:: Task description ::
Print, unchanged, the lines of data between the line holding "height. [585, 748]" and the line holding "The image size is (475, 732). pos(375,380)", inclusive.

:: Provided entries ::
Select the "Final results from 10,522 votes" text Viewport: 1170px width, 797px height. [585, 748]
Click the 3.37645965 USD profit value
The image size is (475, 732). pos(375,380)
* * *
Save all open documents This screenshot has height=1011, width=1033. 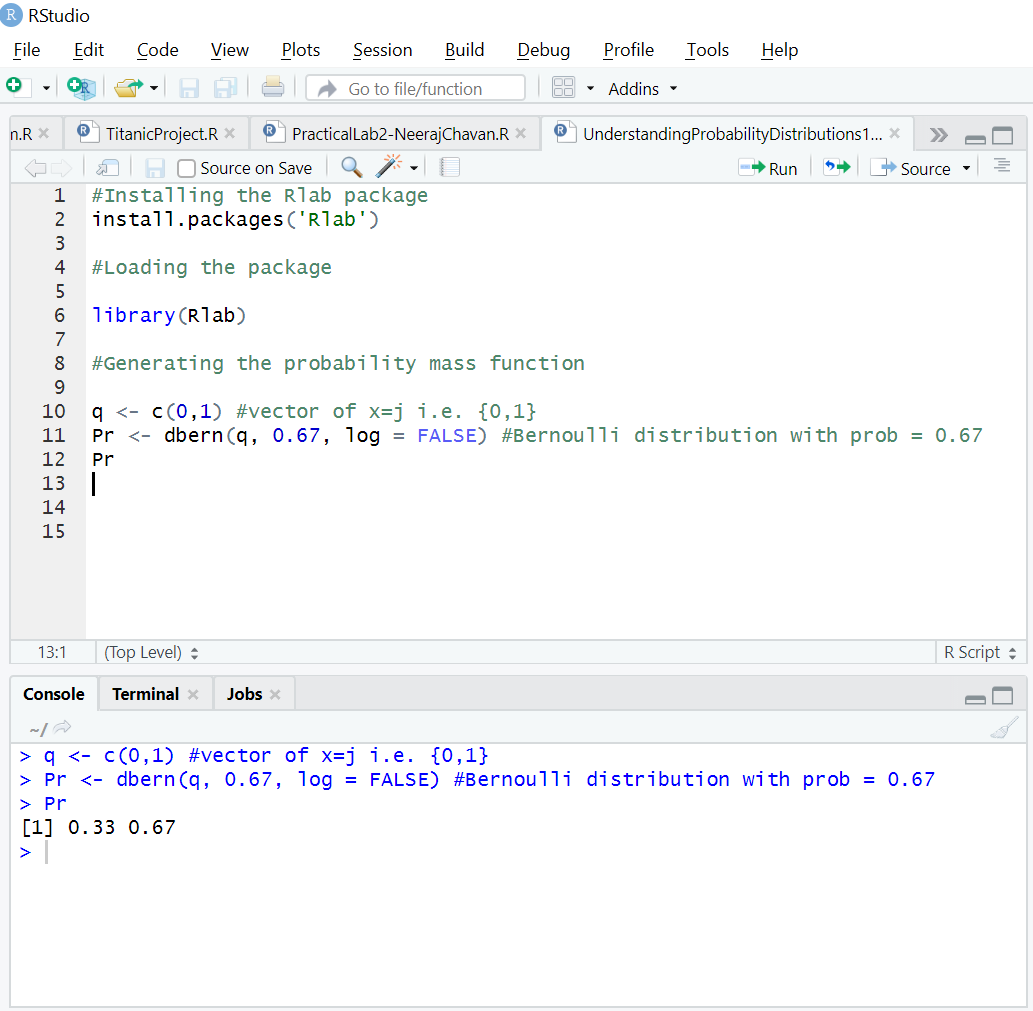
--
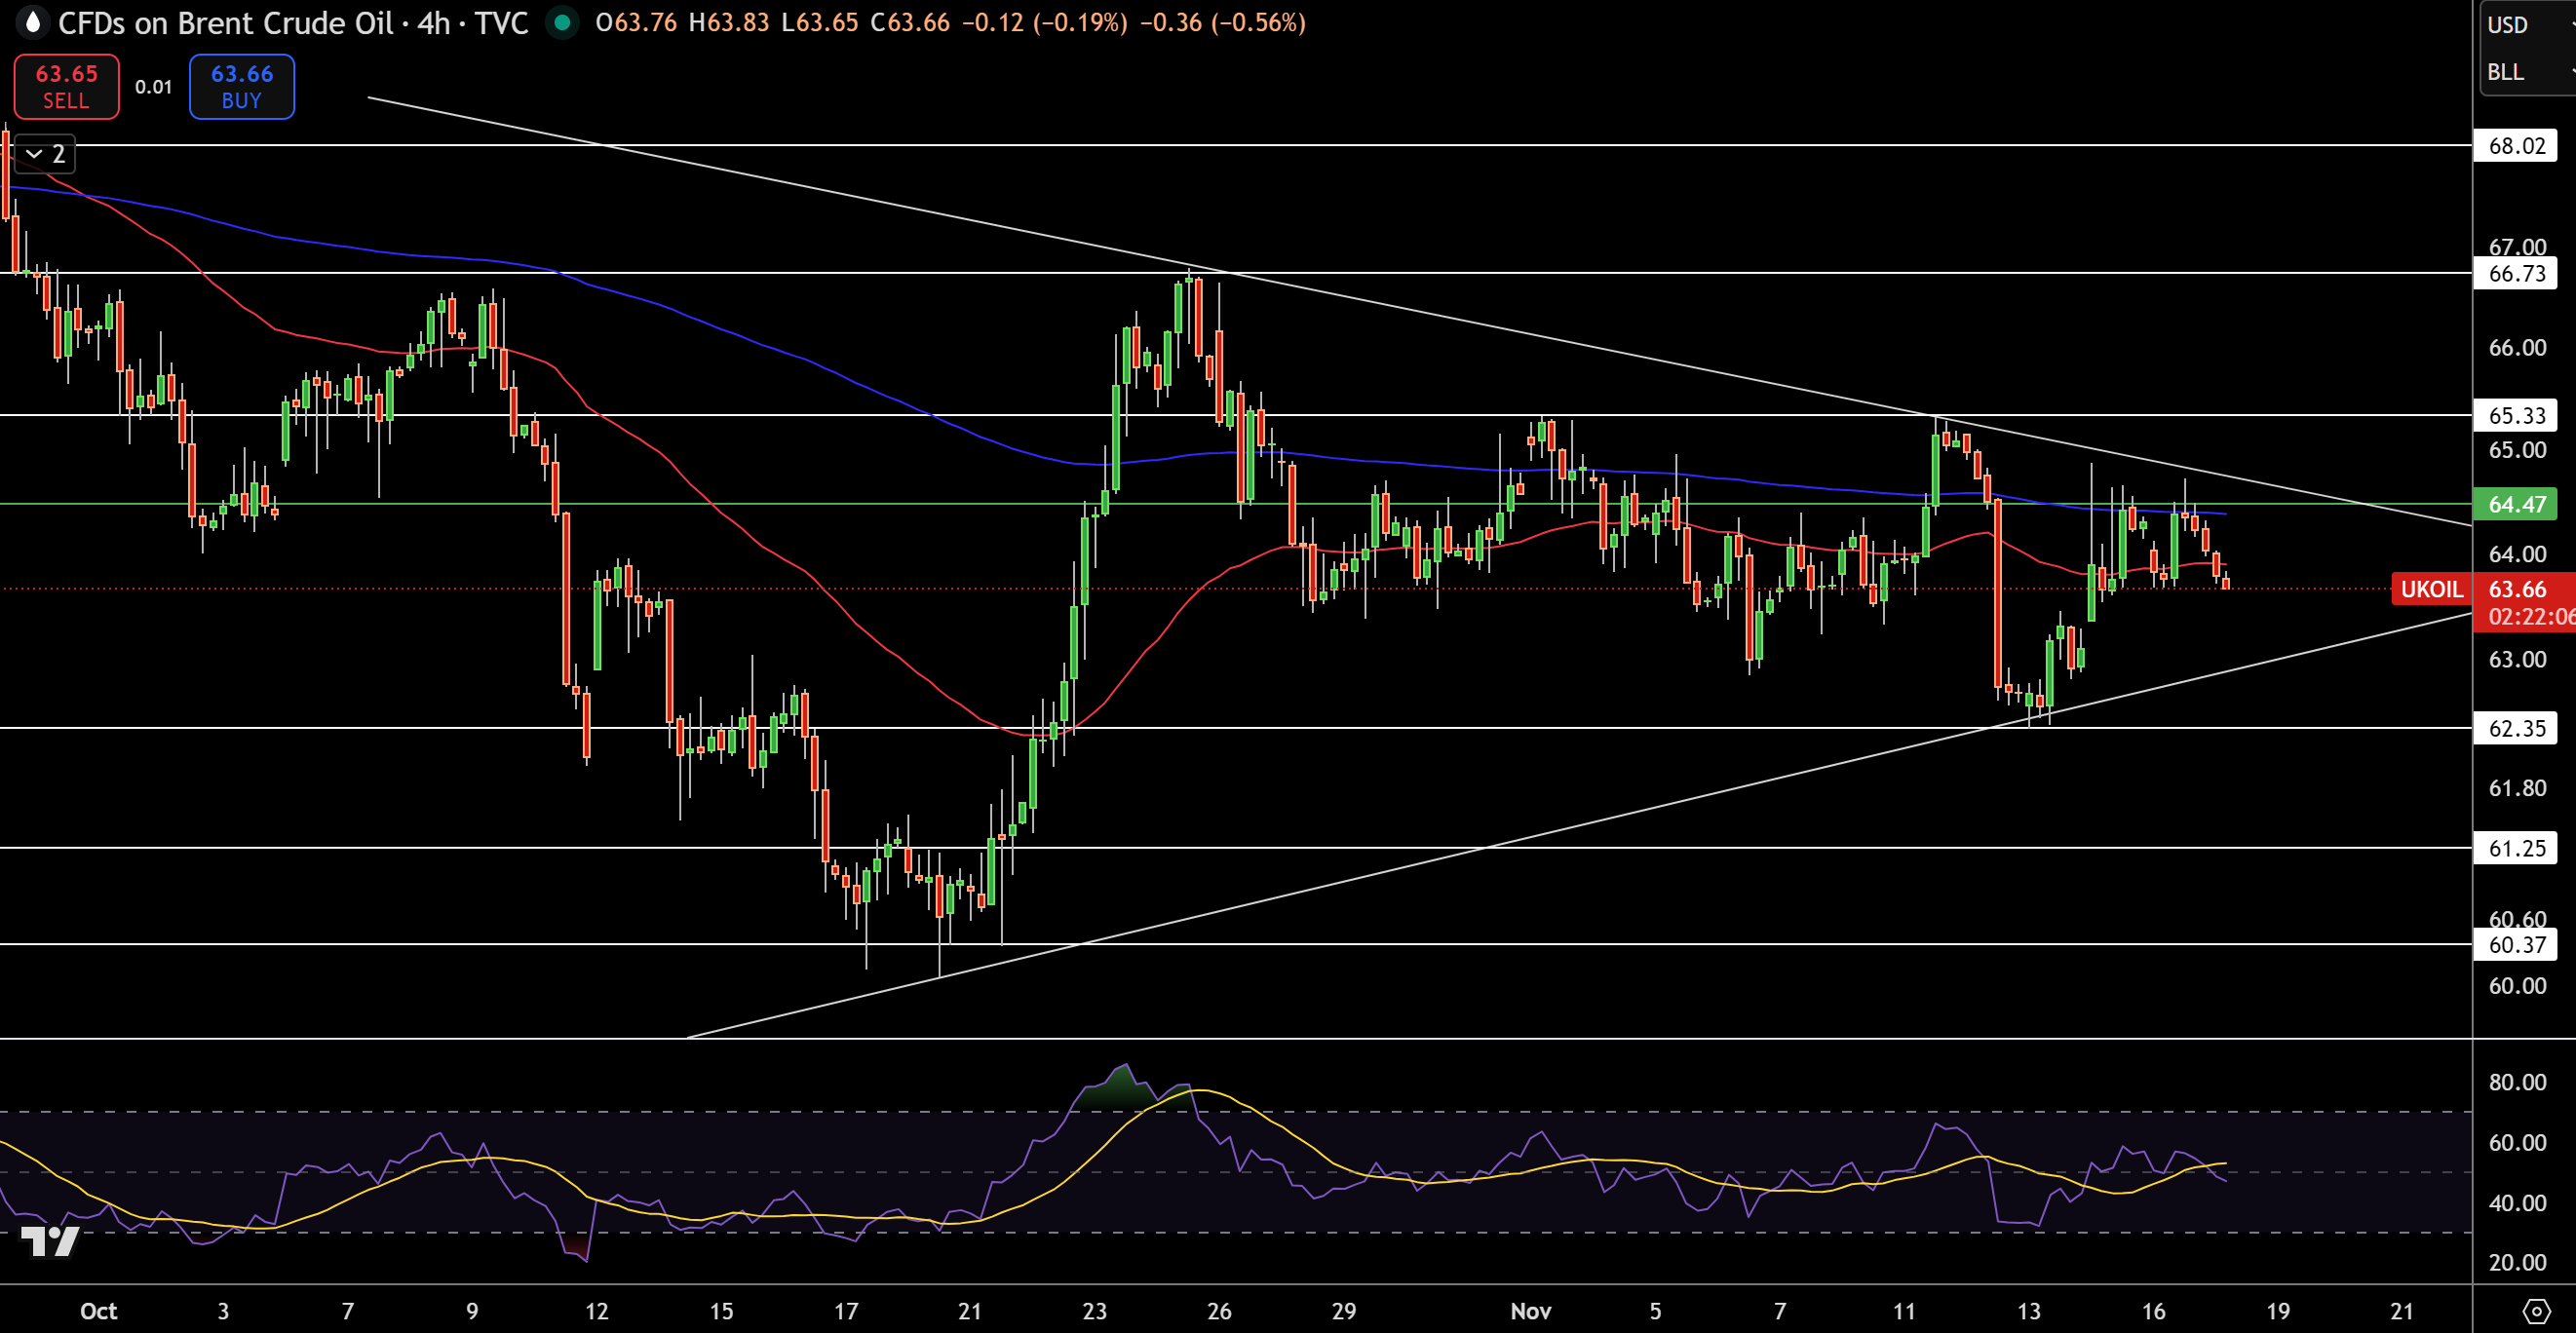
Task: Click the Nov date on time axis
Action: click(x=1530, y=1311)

:: Exercise answer ::
Select the "Final results from 10,522 votes" text Viewport: 1170px width, 797px height. [585, 748]
Click the 3.37645965 USD profit value
The image size is (475, 732). pos(375,380)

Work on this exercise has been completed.